I'm actually surprised people are talking about how great Pivot's customer service is but I guess everyone misses sometimes.
Correct - I would not use one under the downtube, ever. I never said that I would use that one, so I won't be letting you know how that works in an XC race.
But the horizontal one under the top tube? Sure, that would be fully usable....oh good forbid if a bottle drips a little. My sweat dripping all over my bikes is probably more toxic lol. It would be less of reach to grab one from there, then in a traditional spot where the shock is.
You really think the mount under the top tube is "un-usable".? OK. Fully disagree there.
The bike has 1 usable bottle mount for bottles in an XC race. Just riding around you can stop and switch out the bottle from under the downtube.
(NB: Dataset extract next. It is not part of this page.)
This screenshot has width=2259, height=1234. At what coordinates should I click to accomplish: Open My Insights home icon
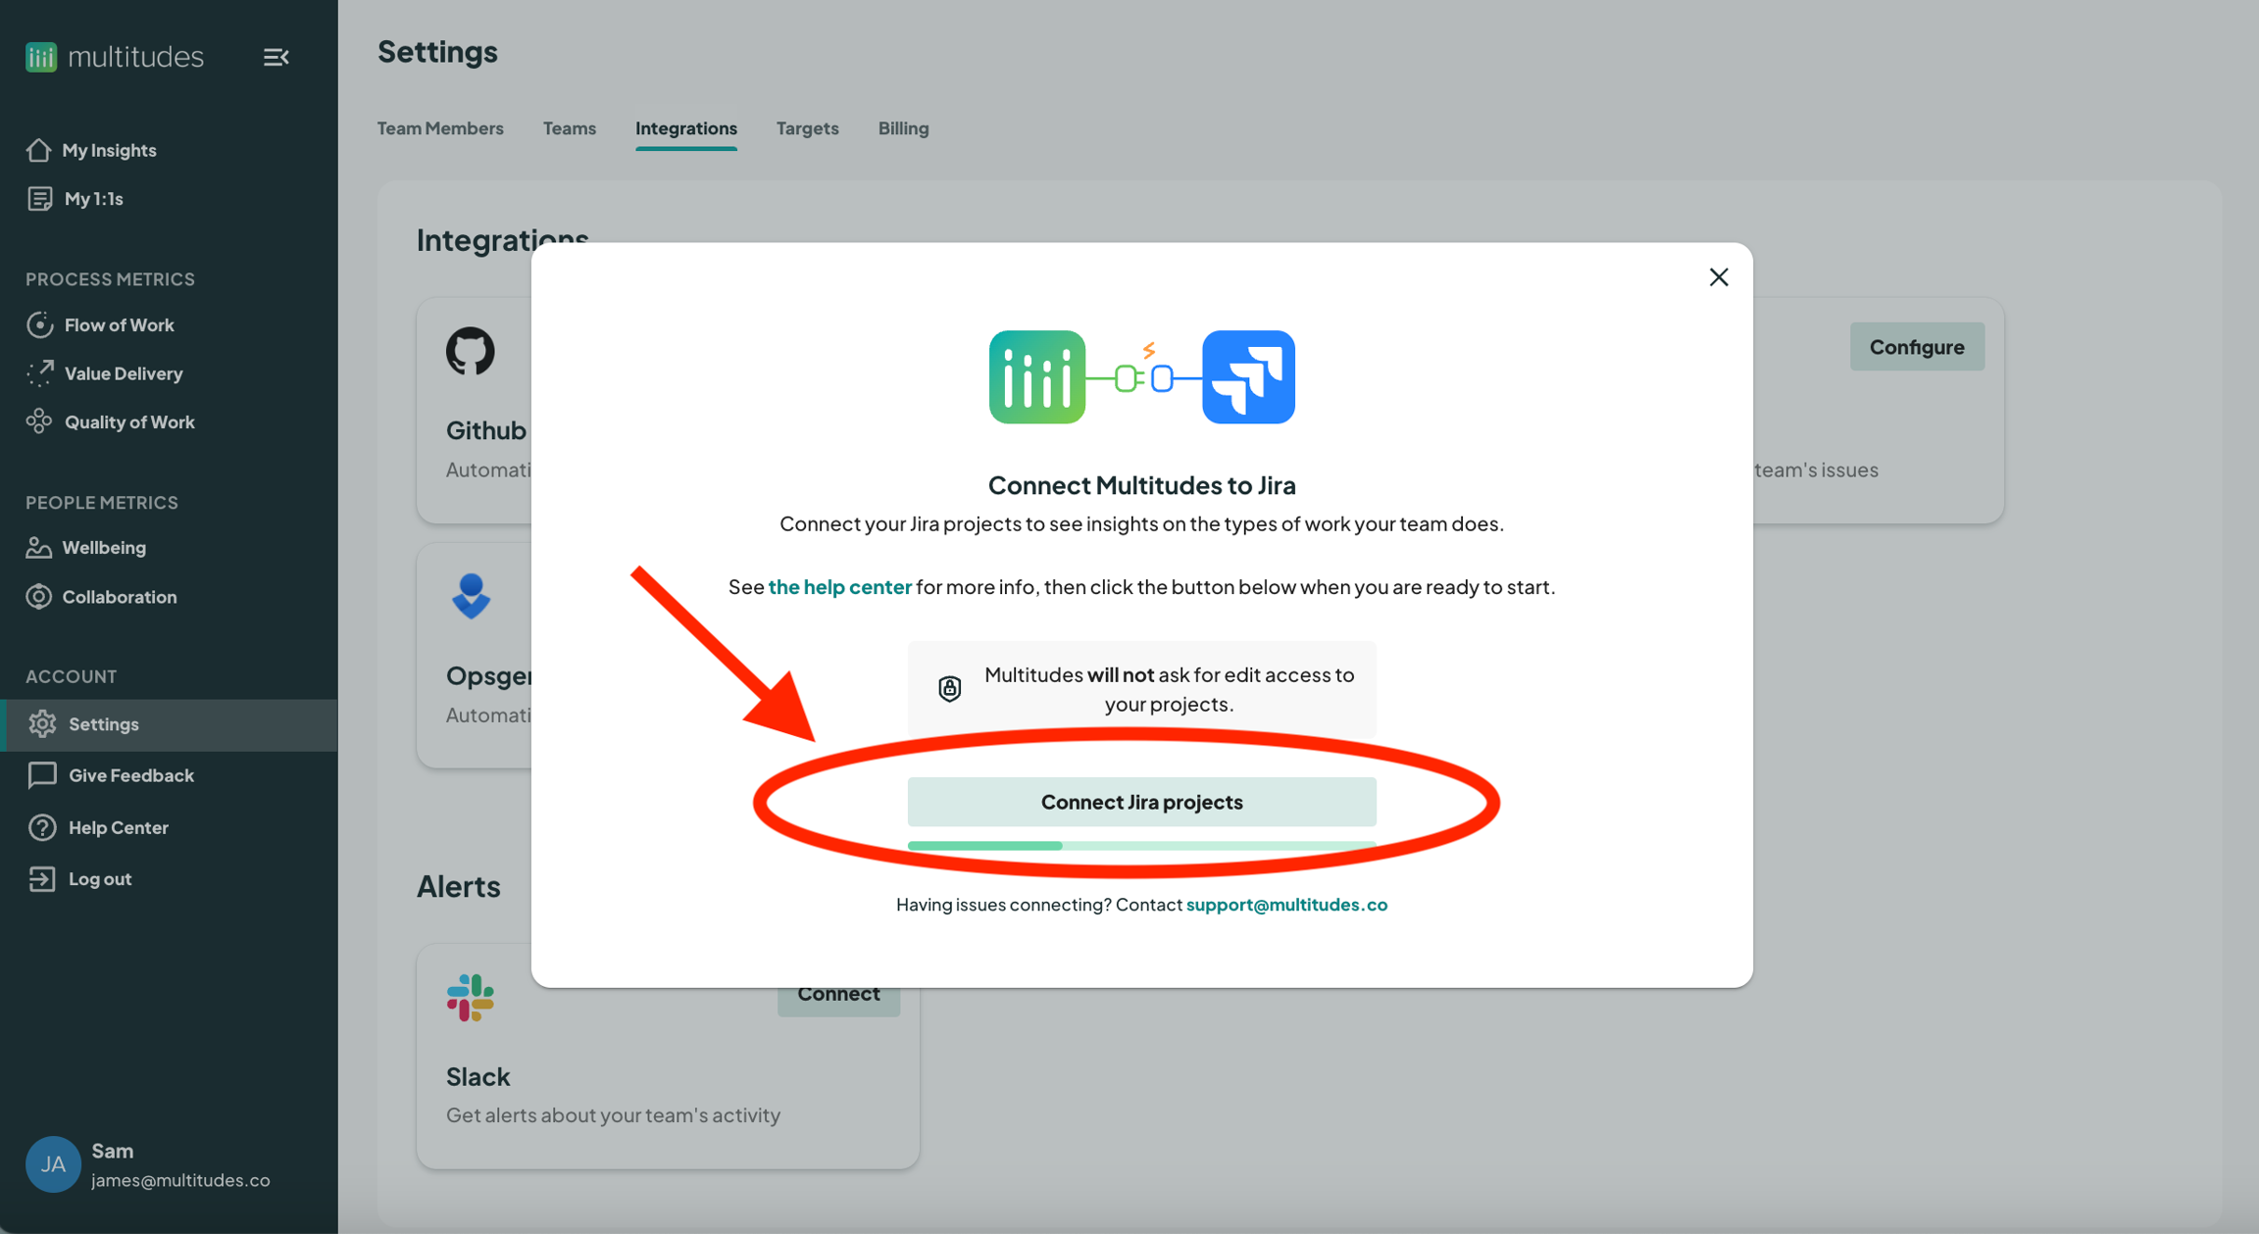tap(38, 150)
Using the under the top tube as a bottle mount is not happening.
It sounds like you don't know how to close the opening of a bottle and it leaked out on you, and you are blaming the mount versus your lack of knowledge of how to work a water bottle. lol.
Maybe you should incorporate how to properly close a water bottle into your interval training.
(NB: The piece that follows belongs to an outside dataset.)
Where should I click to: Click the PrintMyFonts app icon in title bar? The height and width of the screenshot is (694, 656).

That upside down mounted shock greatly increases service intervals—the internals get bone dry. Irritating that this is the only solution to having a lockout.
What length stem is it designed around?
170 mm rear end? Sure.
~100 mm rear end? Not so much.
The first 40 ( 40th Anniversary editions) were under 23 lbs. Scott Nicol’s size large was 22.69 lbs.
There will be an 'actual' new one in 3 years and it'll be what they fully want to send to market.
ups: better geo than before, no headset routing, lighter
downs: still too heavy, upside down shock, some goofy frame bits
How is that the "same bike you can buy now with a UDH?"